Smith County sees uptick in emergency management due to pandemic, severe weather, fires
SMITH COUNTY, Texas (KLTV) - Between the pandemic, winter storm, and other emergencies, the Smith County Fire Marshal and Emergency Operations Center has stayed busy this last year.
County officials have been meeting with the City of Tyler for more than a year to deal with issues regarding the COVID-19 pandemic. They have had 73 in-person EOC meetings and 327 virtual meetings. Fire Marshal Jay Brooks says things have changed dramatically.
“In the first several months especially it was a do-for-yourself kind of event. I mean there was no help from outside. The state couldn’t provide us anything and so we were scrambling trying to figure out how we were going to take care of ourselves,” Brooks said.
Along with the pandemic Smith County had to deal with the winter storm and Brooks credits lots of success to the community stepping up.
“That was a one hundred year storm and we just weren’t prepared for it,” he said. “So we have to mitigate those circumstances when they occur. So we were trying to make sure we had warming centers, we had shelters, we had food.”
Brooks said they have also seen a 100 percent increase in structure fires this year, compared to January to April of last year. Some of the increase comes from the winter storm and people using heaters. Others, “We’re seeing a lot of arson related fires that are related to drug deals gone bad, whether methamphetamine or heroin, and so that’s something that is new to us in the last year or two,” Brooks said. “We’re trying to figure out why that’s occurring and we’re trying to put a stop to it.”
Brooks says arson fires are not something people can get away with. Their office performs in-depth investigations and talks with many people during the process.
“They think of them as victimless because it’s a property crime, but it’s not. This causes an increase in insurance rates, it’s putting people out of homes, it’s taking away their possessions, it’s a big deal to us, and so we don’t just rest easy when we get one of those,” Brooks said.

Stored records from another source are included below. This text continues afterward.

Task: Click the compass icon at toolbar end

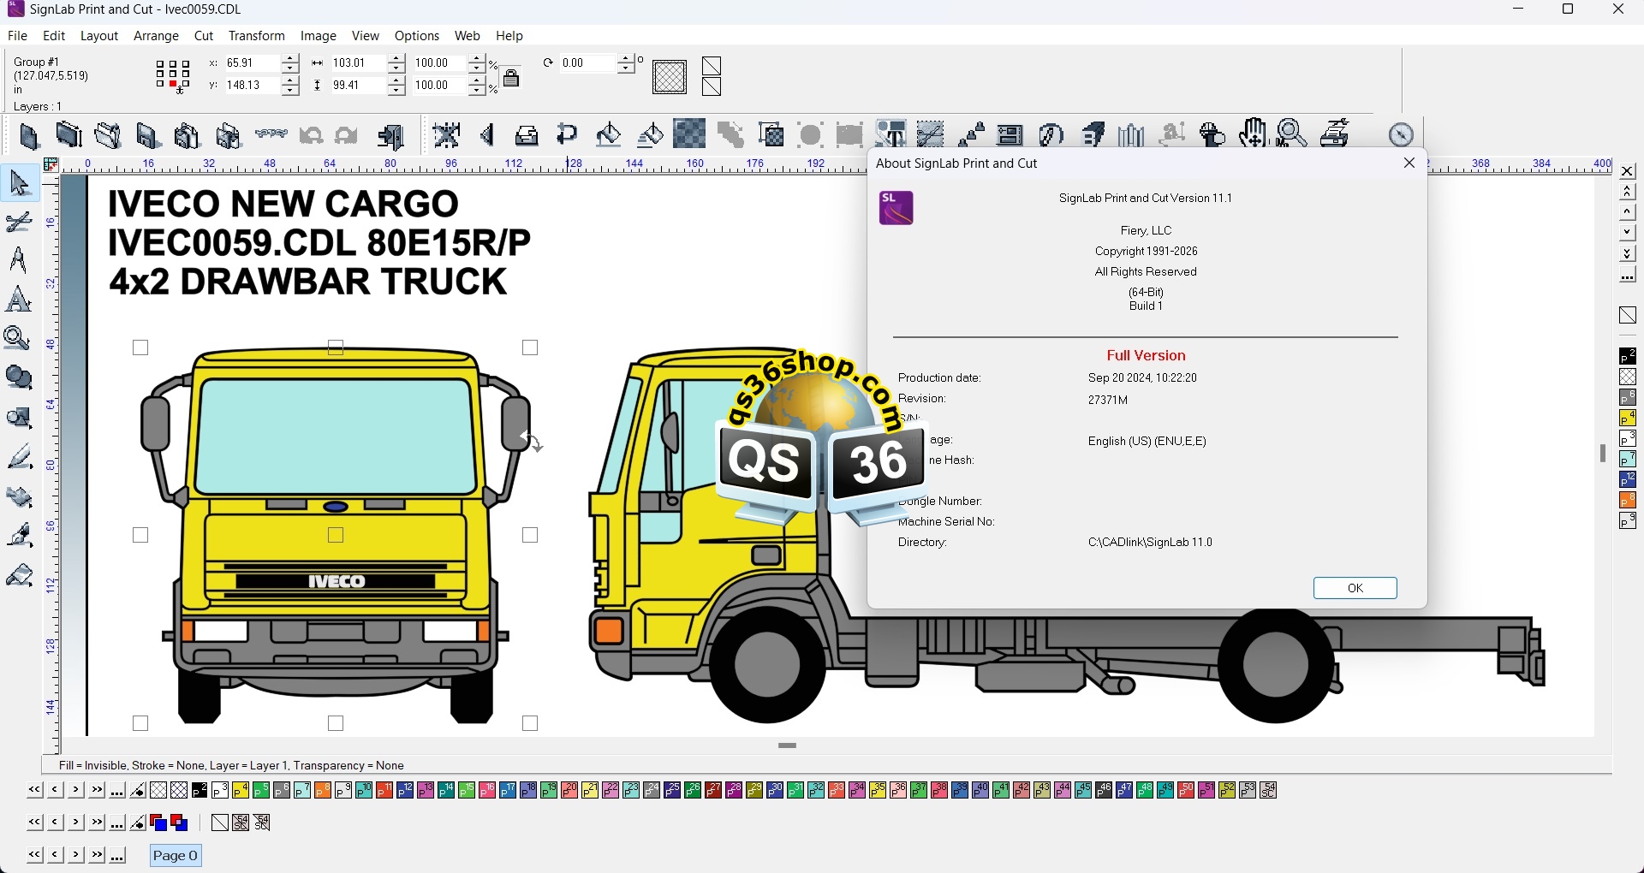Action: pos(1402,135)
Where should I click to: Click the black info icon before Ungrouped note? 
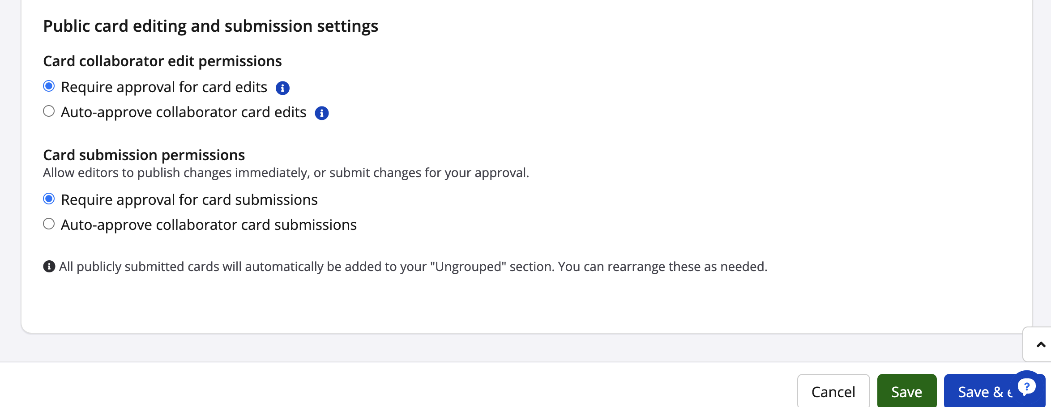coord(49,267)
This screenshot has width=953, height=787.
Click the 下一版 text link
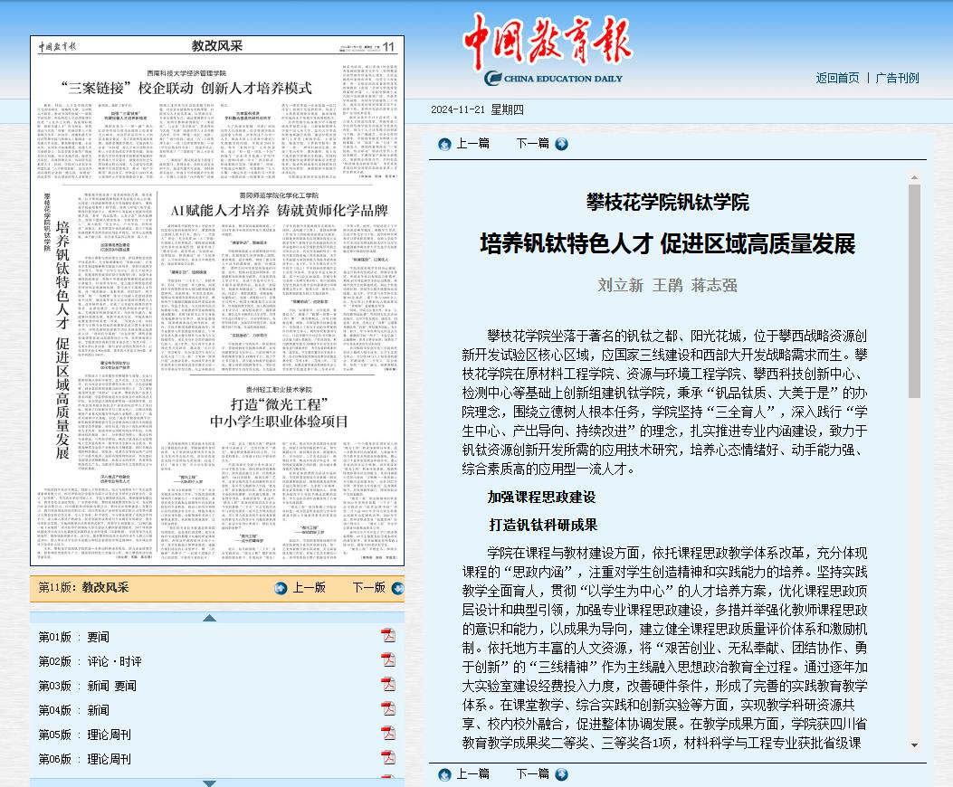click(368, 588)
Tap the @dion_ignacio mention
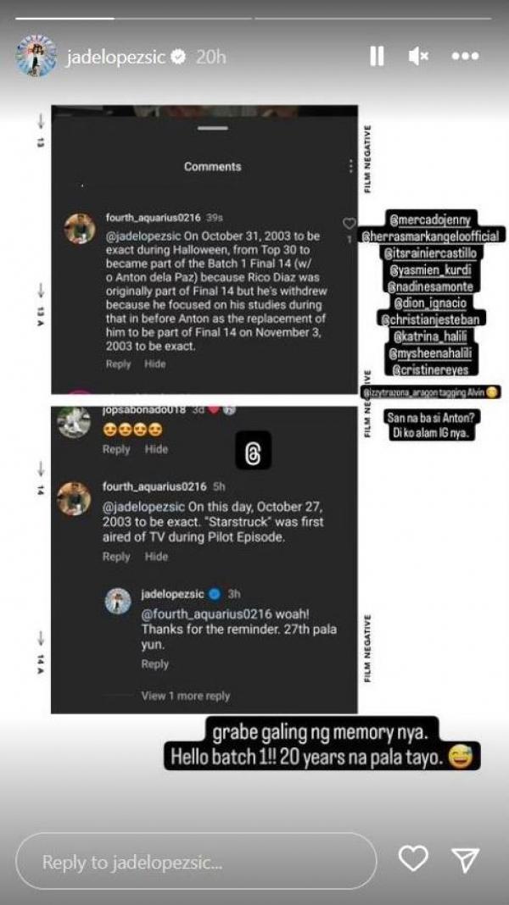The image size is (509, 905). (x=430, y=301)
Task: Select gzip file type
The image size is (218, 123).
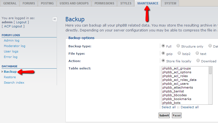Action: click(163, 53)
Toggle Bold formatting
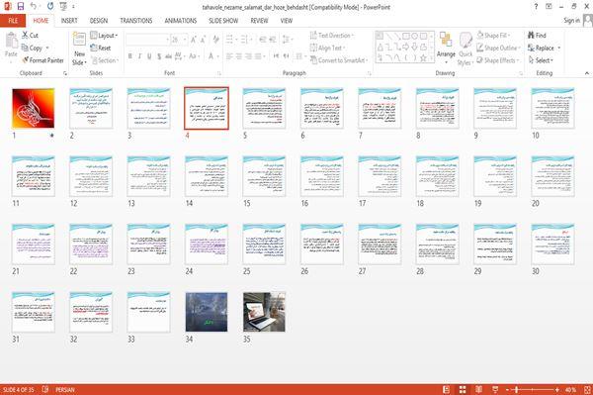 (130, 56)
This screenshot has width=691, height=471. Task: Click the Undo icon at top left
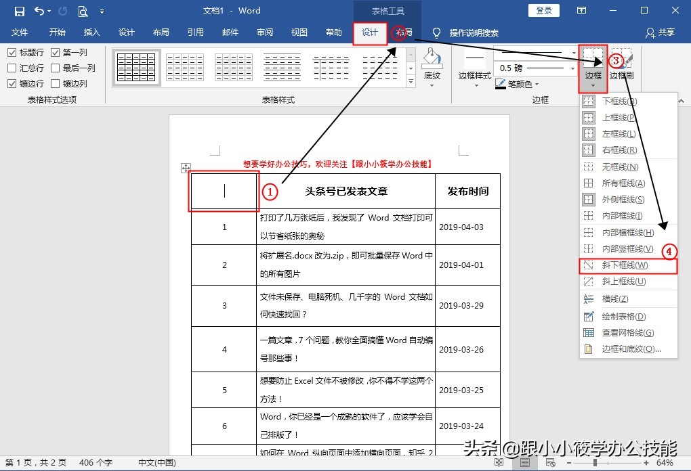[x=38, y=9]
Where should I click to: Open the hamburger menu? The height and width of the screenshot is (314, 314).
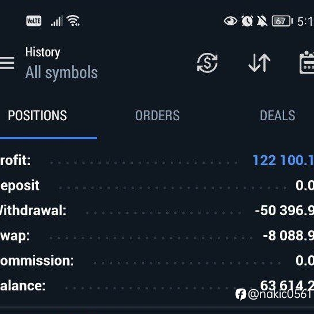click(7, 63)
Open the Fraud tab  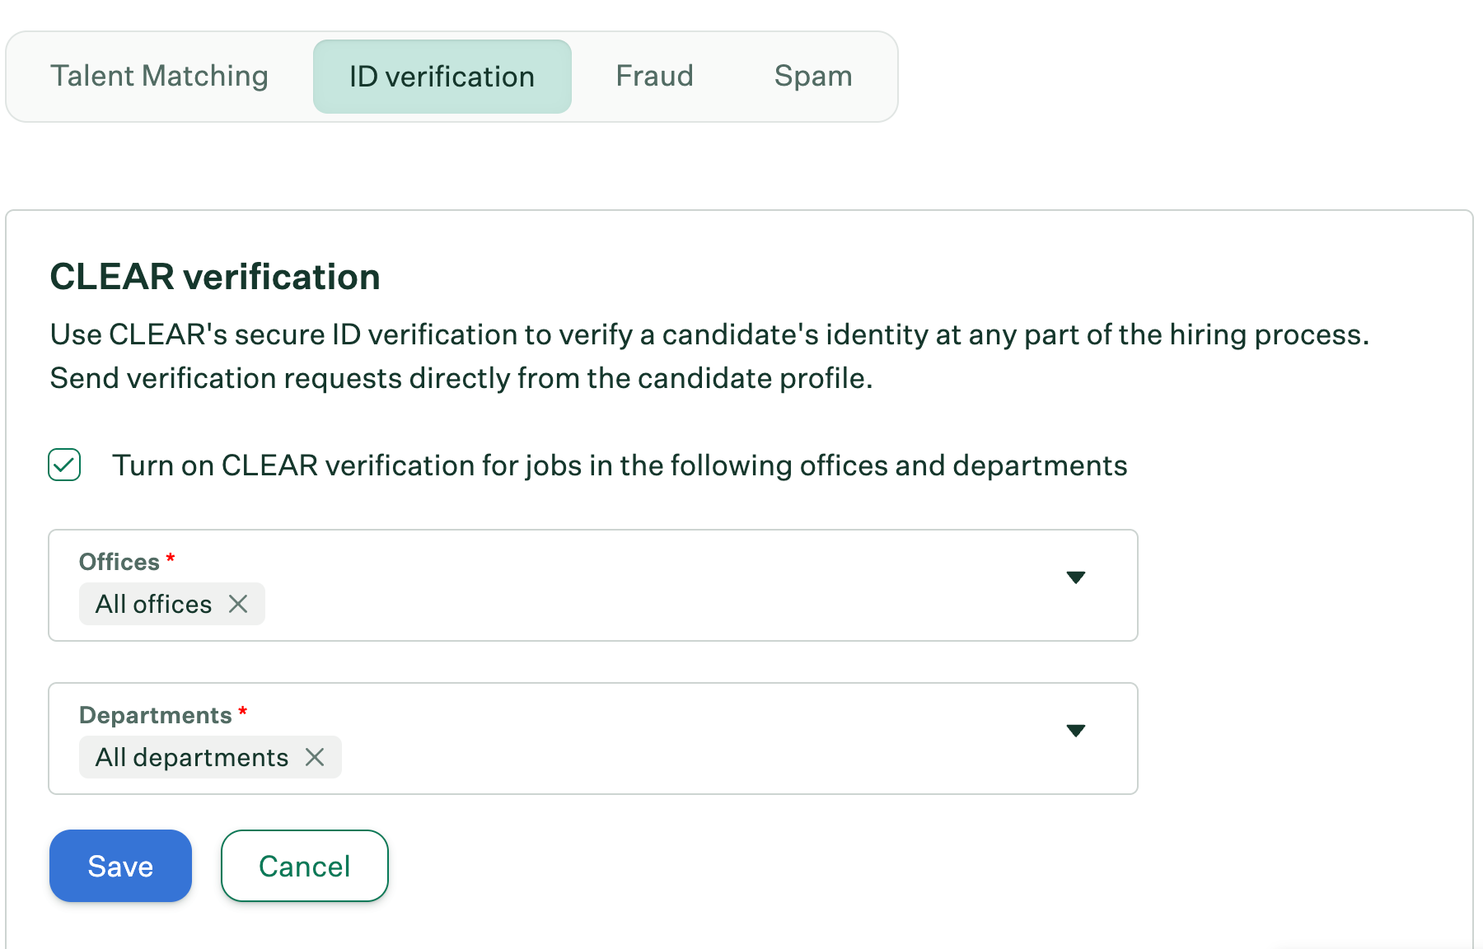point(654,77)
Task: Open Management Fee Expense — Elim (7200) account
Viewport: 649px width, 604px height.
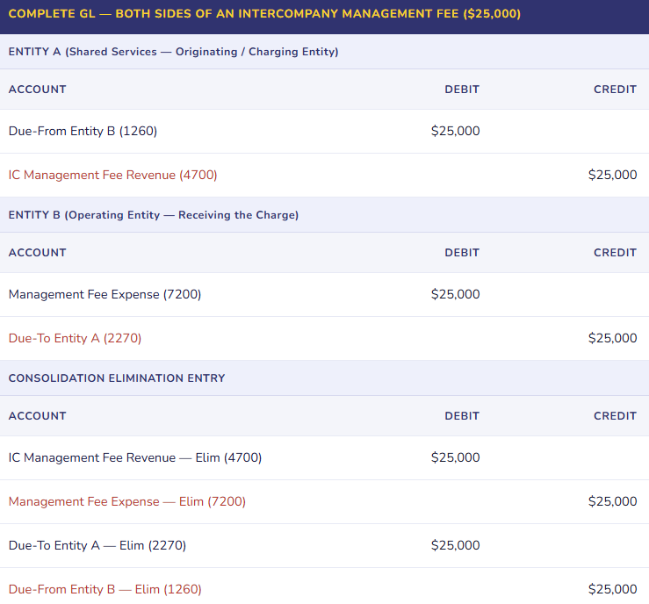Action: (127, 501)
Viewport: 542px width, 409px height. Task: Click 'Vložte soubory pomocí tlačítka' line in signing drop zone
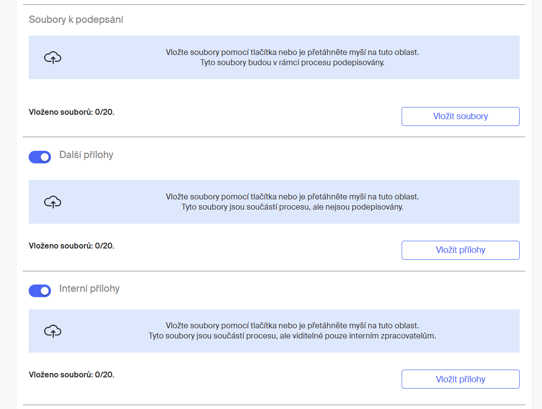[x=292, y=52]
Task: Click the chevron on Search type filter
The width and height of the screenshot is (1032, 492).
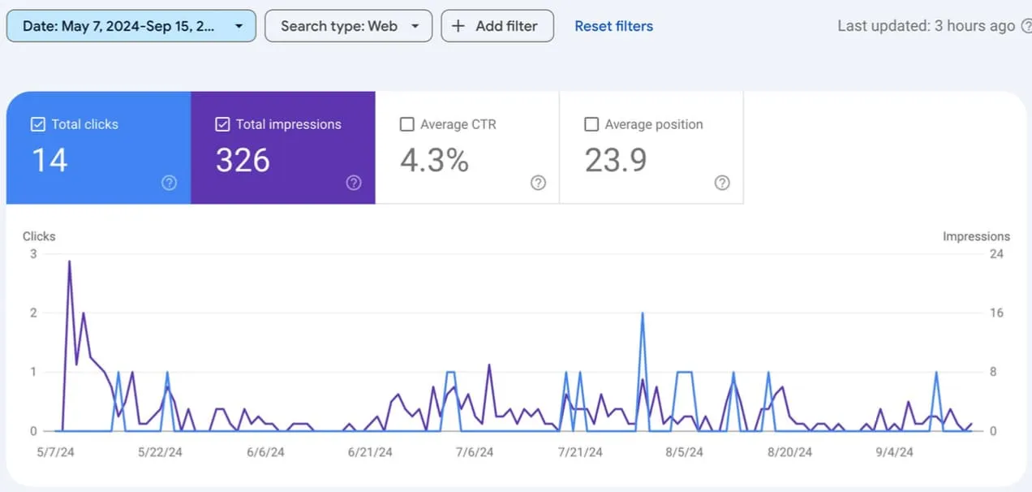Action: coord(413,25)
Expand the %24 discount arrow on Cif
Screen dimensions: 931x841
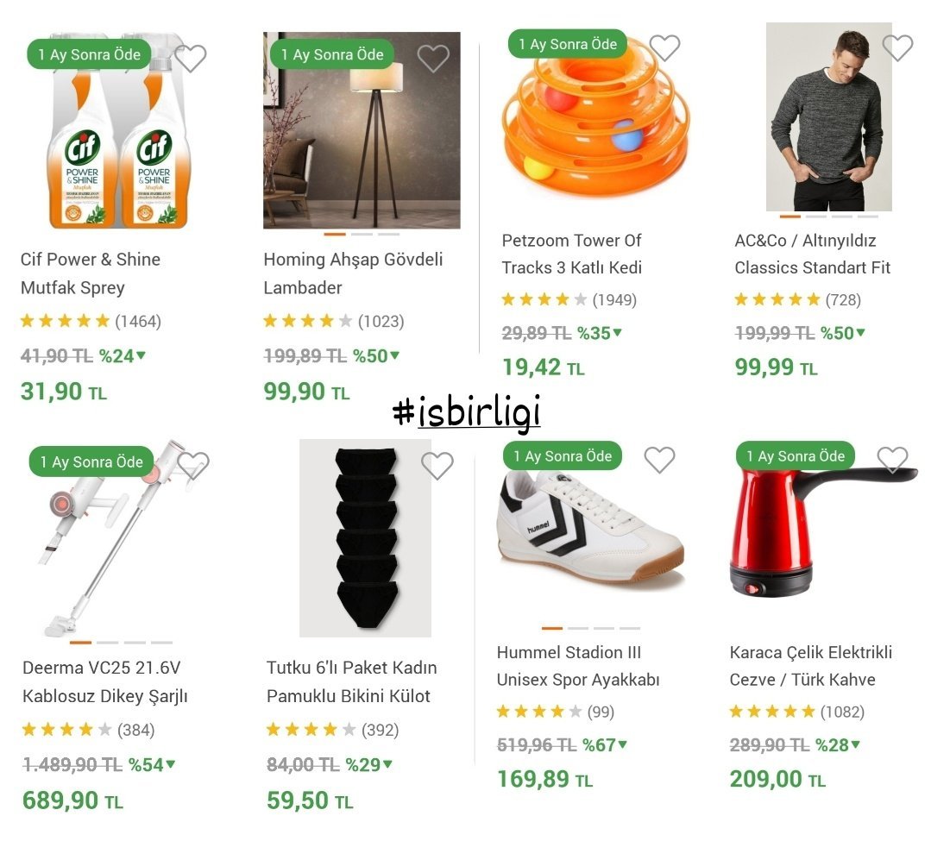141,355
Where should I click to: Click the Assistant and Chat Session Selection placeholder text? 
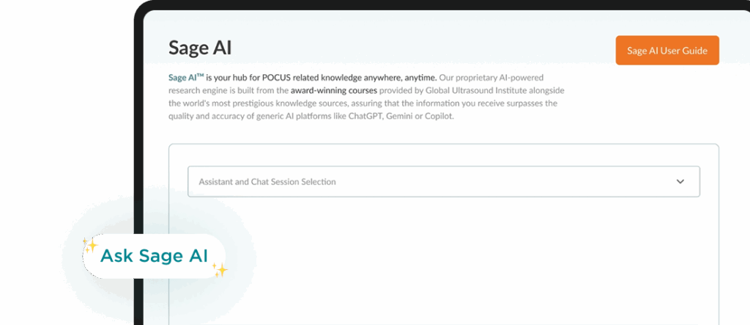click(x=267, y=181)
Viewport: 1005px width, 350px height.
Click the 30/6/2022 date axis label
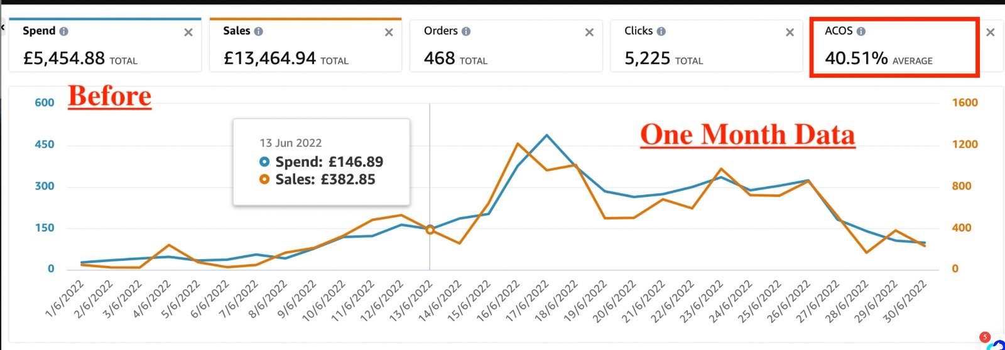(907, 301)
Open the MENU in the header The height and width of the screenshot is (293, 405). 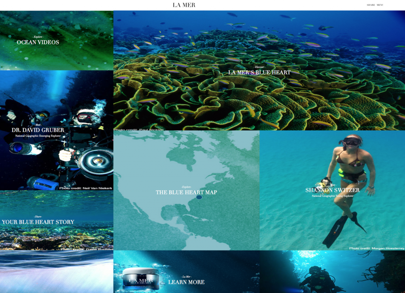pyautogui.click(x=380, y=5)
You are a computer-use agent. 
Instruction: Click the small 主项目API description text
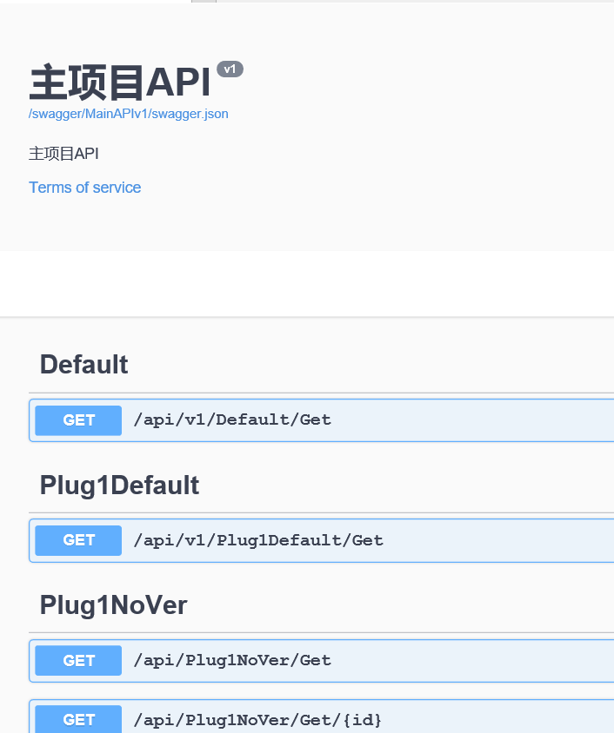(63, 154)
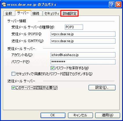Click the password field with asterisks
123x121 pixels.
(83, 62)
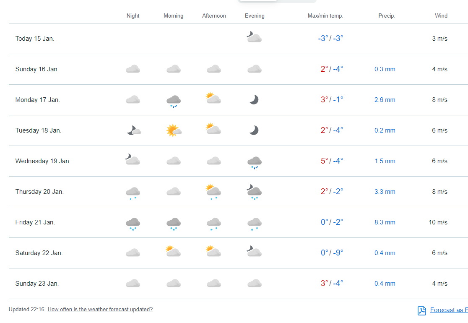Click Saturday's 0°/-9° temperature value
Image resolution: width=468 pixels, height=323 pixels.
pos(332,253)
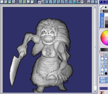
Task: Select the red-outlined round brush tip
Action: [x=102, y=55]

With tornado season starting up Brooks said they are meeting with local entities and the weather service to pre-plan so they are ready if an event does occur. The county has also implemented a new emergency alert system called RAVE and Brooks encourages citizens to sign up for it through phone calls, texts, and emails.
“It does two things. Number one, it allows for instant weather alerts, so they can sign up for tornado warnings and severe thunderstorm warnings and things like that. They can get them by phone call, by text, or by email,” Brooks said. “But it also does a secondary thing for us and that is, if we have a major disaster in Smith County and I need to, or the judge needs to get information out really quickly to the citizens, we can actually blast to everybody that’s registered that information.”
Brooks has a final message for people and that is to check your smoke detectors and be sure they are working.
“We’ve also lost six individuals this year due to fires. Four in one particular fire, we lost two individuals in two separate other fires,” he said. “Smoke detectors do in fact save lives. This is statistically proven over time it’s very, very important. So we’re partnered with the Red Cross, all of Smith County, the two ESDs, City of Tyler, we’re all partnered with Red Cross, we can get smoke detectors if people have a need.”